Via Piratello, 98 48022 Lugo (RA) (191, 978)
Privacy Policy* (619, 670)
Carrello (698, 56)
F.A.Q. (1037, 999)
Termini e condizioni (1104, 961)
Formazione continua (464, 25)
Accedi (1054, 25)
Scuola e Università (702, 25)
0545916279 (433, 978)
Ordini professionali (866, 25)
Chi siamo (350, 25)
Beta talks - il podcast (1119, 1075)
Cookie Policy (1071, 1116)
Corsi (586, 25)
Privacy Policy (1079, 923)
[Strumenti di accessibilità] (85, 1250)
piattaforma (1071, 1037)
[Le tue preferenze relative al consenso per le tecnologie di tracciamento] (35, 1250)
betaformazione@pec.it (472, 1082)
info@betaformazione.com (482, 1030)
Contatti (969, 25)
────
» Required action
Output an exact copy of the lines beginning at the one that holds "F.A.Q. (1037, 999)" and running through the final line of the records.

» Answer section
F.A.Q. (1037, 999)
Termini e condizioni (1104, 961)
Formazione continua (464, 25)
Accedi (1054, 25)
Scuola e Università (702, 25)
0545916279 (433, 978)
Ordini professionali (866, 25)
Chi siamo (350, 25)
Beta talks - il podcast (1119, 1075)
Cookie Policy (1071, 1116)
Corsi (586, 25)
Privacy Policy (1079, 923)
[Strumenti di accessibilità] (85, 1250)
piattaforma (1071, 1037)
[Le tue preferenze relative al consenso per le tecnologie di tracciamento] (35, 1250)
betaformazione@pec.it (472, 1082)
info@betaformazione.com (482, 1030)
Contatti (969, 25)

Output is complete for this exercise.